[INSTRUCTIONS TO FOLLOW]: Nothing but the lines below from the one with "The height and width of the screenshot is (410, 410)." through the one with "in the description" should be output, each exactly as given, and no pictures.

[WORKING DATA]:
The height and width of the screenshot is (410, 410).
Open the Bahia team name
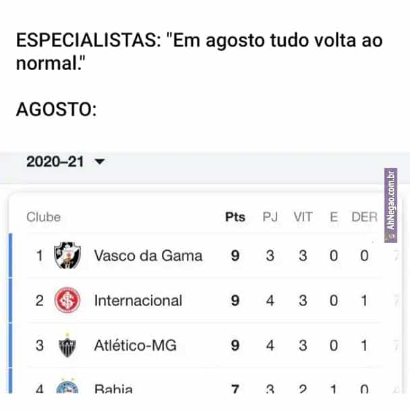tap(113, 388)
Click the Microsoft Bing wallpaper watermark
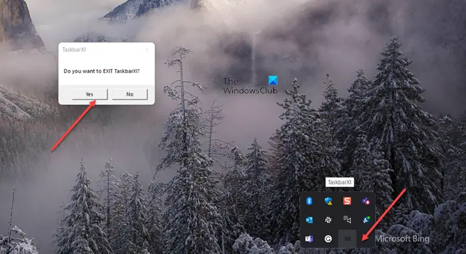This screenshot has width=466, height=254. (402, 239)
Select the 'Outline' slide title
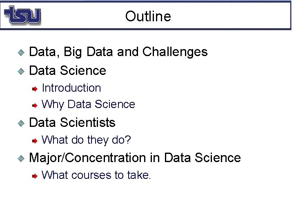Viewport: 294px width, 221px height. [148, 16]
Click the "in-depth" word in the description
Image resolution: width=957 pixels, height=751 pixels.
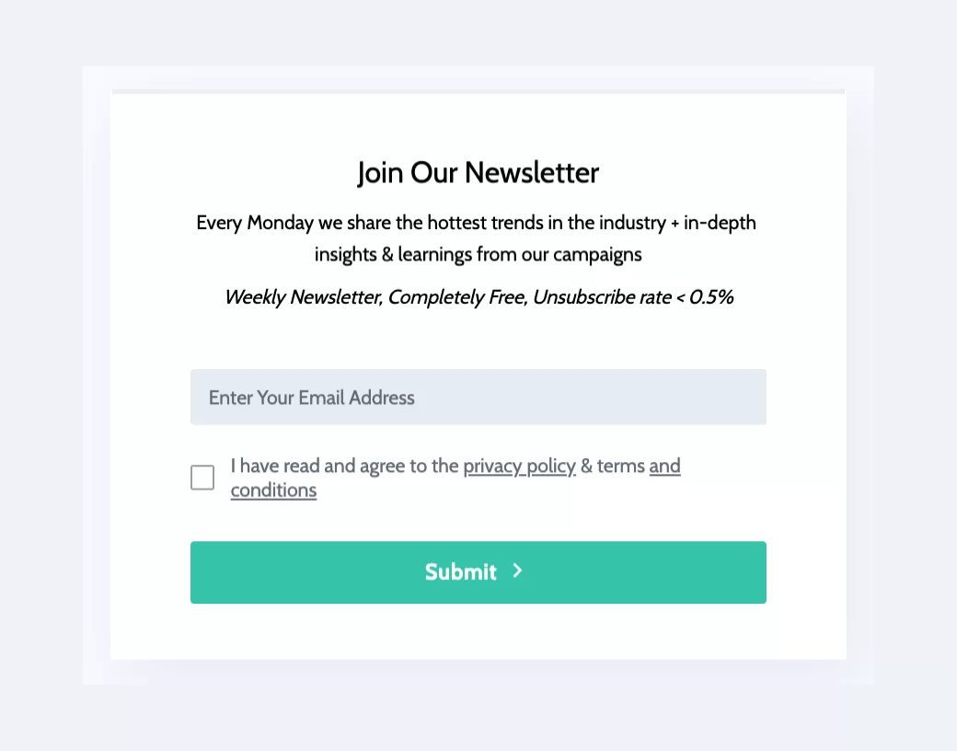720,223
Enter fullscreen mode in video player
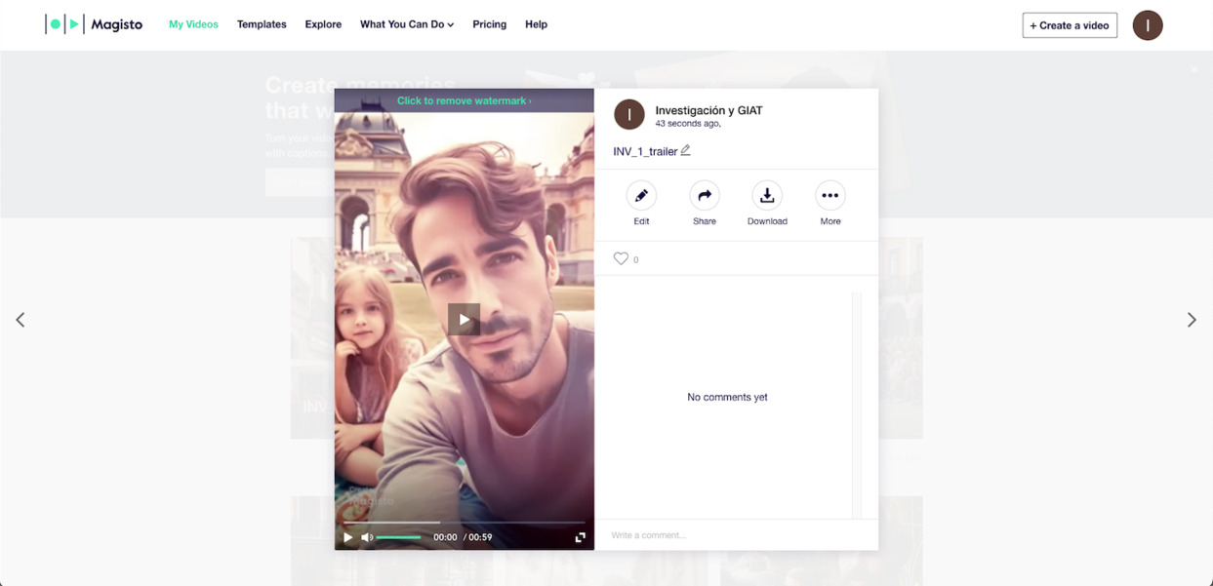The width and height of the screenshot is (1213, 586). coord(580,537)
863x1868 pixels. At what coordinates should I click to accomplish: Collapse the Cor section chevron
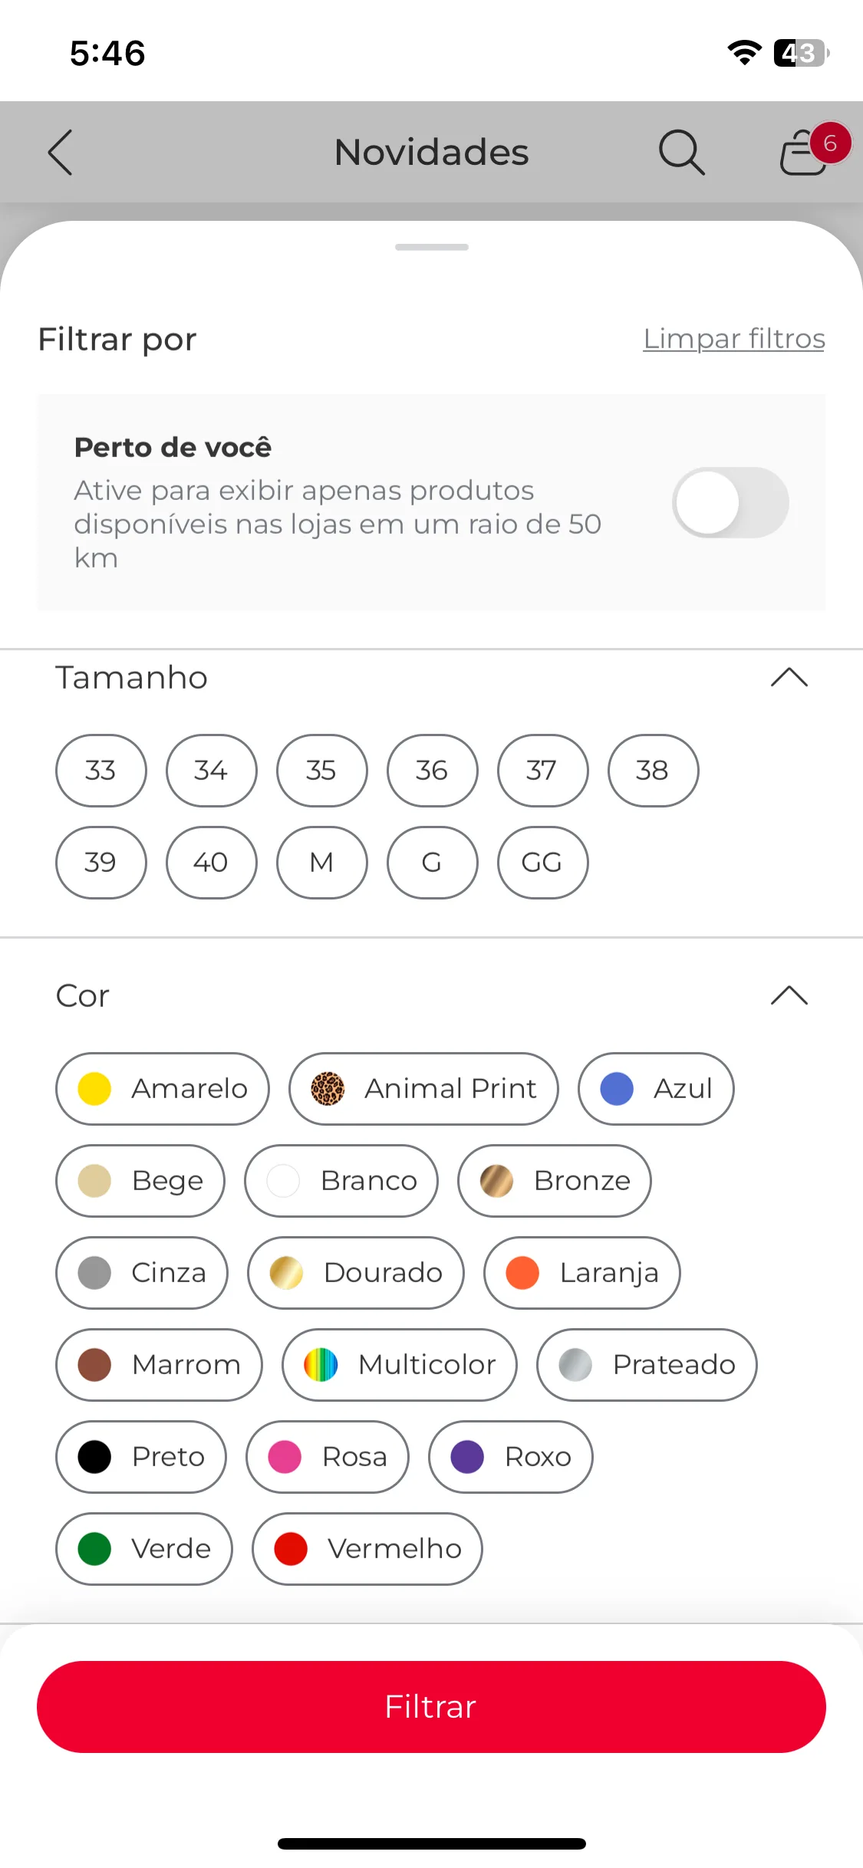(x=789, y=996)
--
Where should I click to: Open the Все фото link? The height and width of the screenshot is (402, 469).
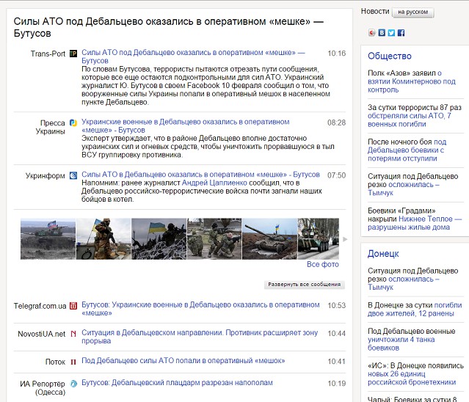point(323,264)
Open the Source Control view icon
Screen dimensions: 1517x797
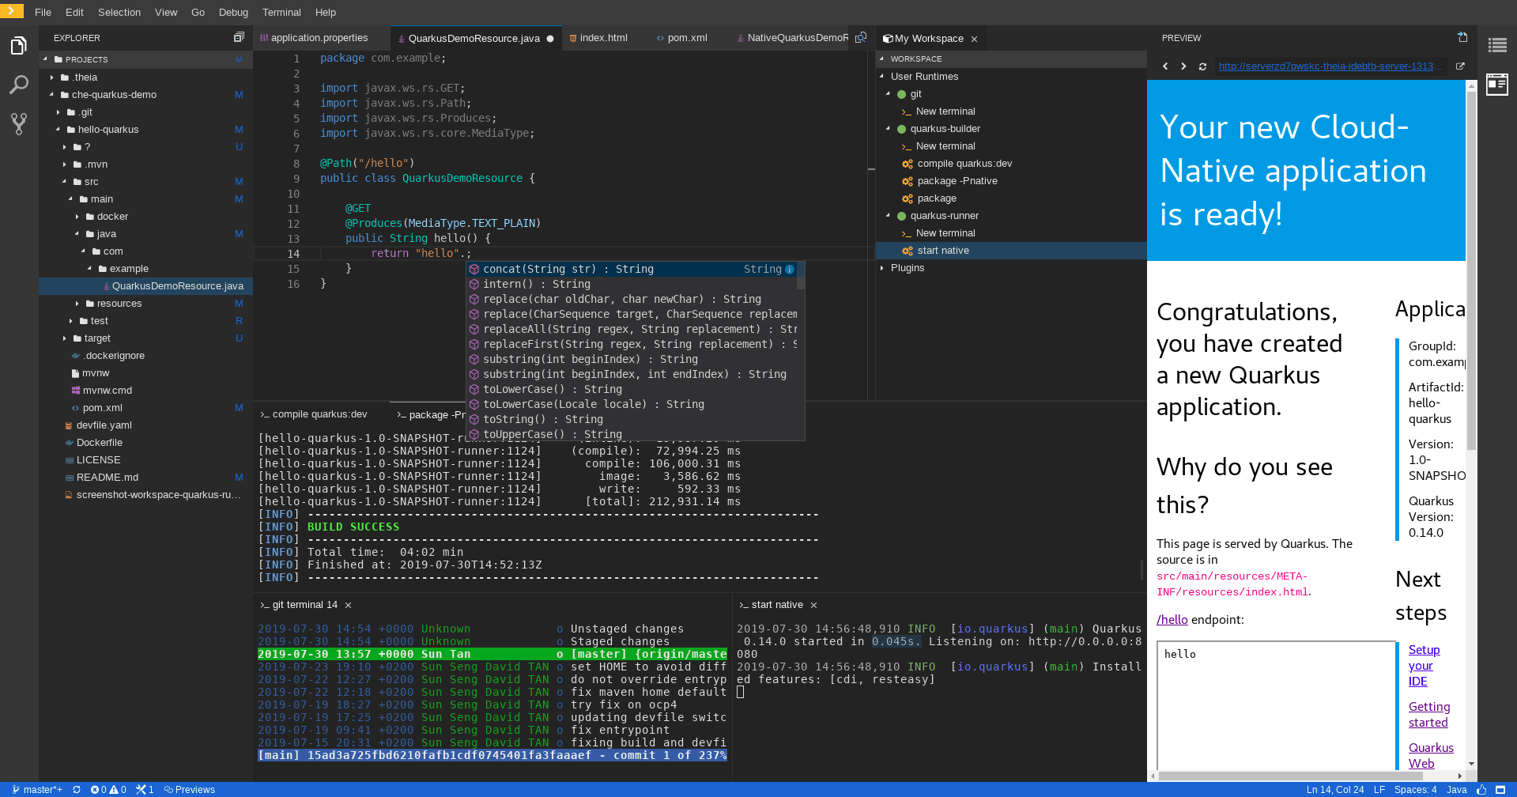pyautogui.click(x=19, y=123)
* * *
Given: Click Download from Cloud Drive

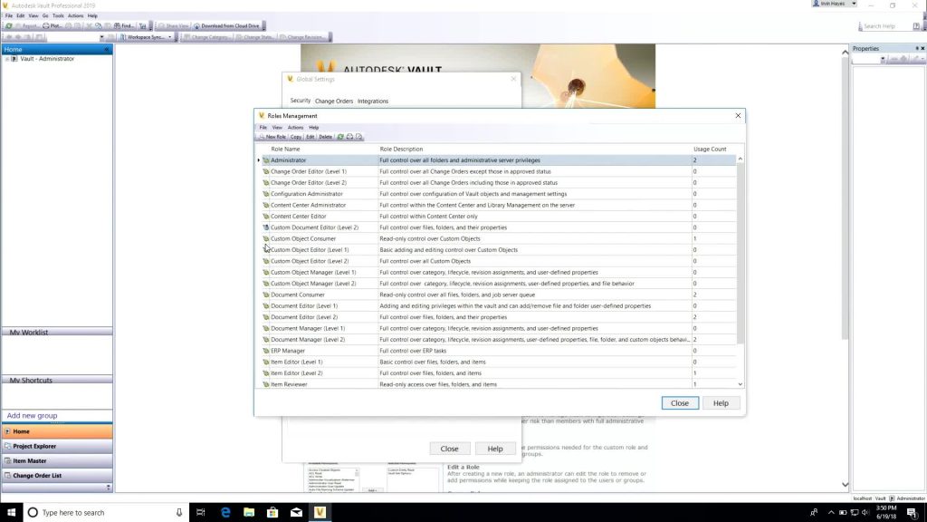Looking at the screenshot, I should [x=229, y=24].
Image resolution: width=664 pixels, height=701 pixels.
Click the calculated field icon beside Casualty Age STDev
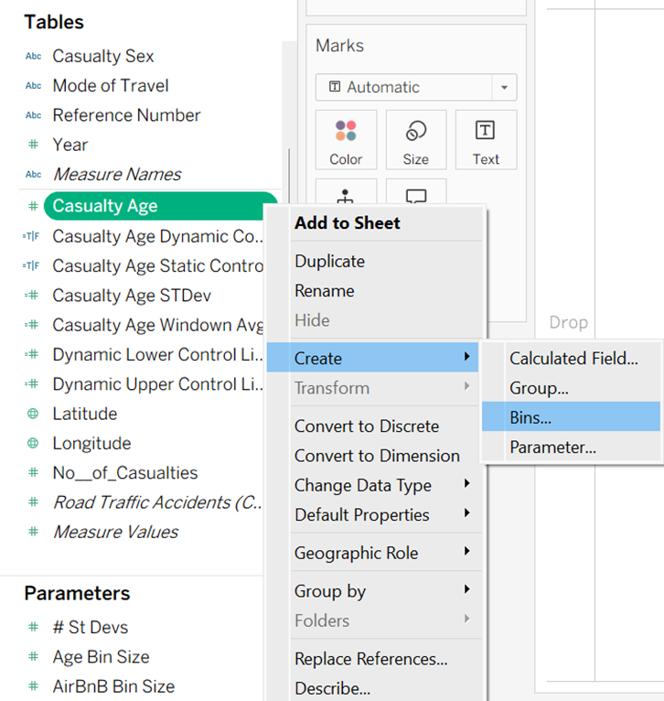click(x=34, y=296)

[WRITTEN ANSWER]:
The height and width of the screenshot is (410, 410).
Open the Bahia team name
tap(113, 388)
Click the Microsoft Bing wallpaper watermark
This screenshot has width=466, height=254. (402, 239)
Select the 'Outline' slide title
Viewport: 294px width, 221px height. [148, 16]
Click the "in-depth" word in the description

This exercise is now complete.